CPWO Research Seminar

Understanding and Addressing Online Harms Against Women and Girls through Research
Online spaces play a huge role in our everyday lives, offering connection, creativity, and community. Yet for many women and girls, these spaces can also bring real risks and harm. These Research Seminars open up a shared conversation about how research can help us understand these experiences and find practical ways to make digital spaces safer and more inclusive. Bringing together researchers, students, practitioners, and members of the wider community, the event is an opportunity to learn from one another, share insights, and explore how we can work collectively to create lasting change.
We are delighted to welcome Asia Eaton to lead this Research Seminar. Further details about the talk, the speaker’s biography, and a link to book a place are provided below.

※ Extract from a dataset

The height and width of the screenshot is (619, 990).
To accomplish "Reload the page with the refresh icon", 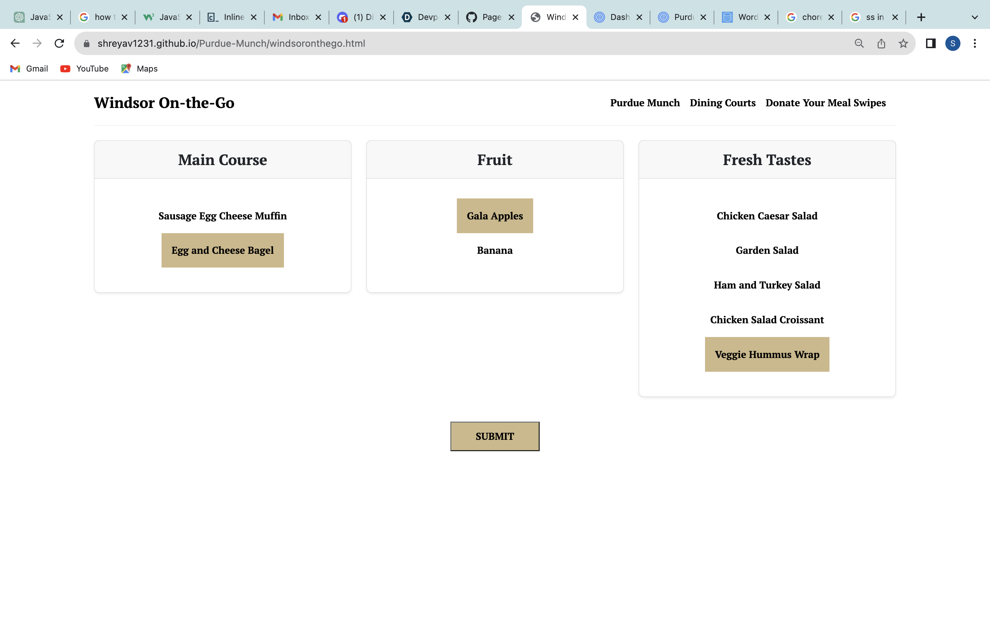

Platforms as Crime Scene, Judge, and Jury
Image-based sexual abuse is a form of sexual violence that lives on online platforms. Victim-survivors must turn to those same platforms to make it stop. This talk presents findings from two complementary studies of NCII reporting in the U.S. In an audit of X (formerly Twitter), we posted 50 AI-generated nude images and reported them under two mechanisms: 25 under the platform’s non-consensual nudity policy, and 25 under DMCA copyright. The DMCA reports achieved a 100% removal rate within 25 hours; the non-consensual nudity reports achieved 0% over three weeks. In a second study, trauma-informed interviews with 13 victim-survivors revealed how platform reporting processes are hostile, opaque, and ineffective, constituting what we identify as institutional betrayal. Together, the studies show that platforms have the capacity to act, but they have chosen not to deploy it for the people who need it most. I will close with concrete design and policy directions, including implications of the recently enacted TAKE IT DOWN Act in the U.S.
About the Speaker
Dr. Asia Eaton is a Professor of Psychology at Florida International University (FIU) and interim Executive Director of Mindbridge, the nation’s leading non-profit using brain and behavioral science to empower human rights defenders. Her research explores how gender intersects with identities such as race, sexual orientation, and class to affect individuals access to and experience with power. Since 2016 Asia has also served as Head of Research for Cyber Civil Rights Initiative (CCRI), which is working to understand and end the epidemic of image-based sexual abuse in the U.S. Her research has been funded by the National Science Foundation, featured in outlets like the New York Times, Forbes, Science Magazine, and BBC News, and resulted in invited talks at the White House, the U.N., Meta, Google, the Korean Ministry of Gender Equality and Family, the U.S. Marines Corp, and universities around the globe. She is a Fellow of the American Psychological Association in Divisions 9 and 35, and has won national awards for research, teaching/mentoring, and leadership/service.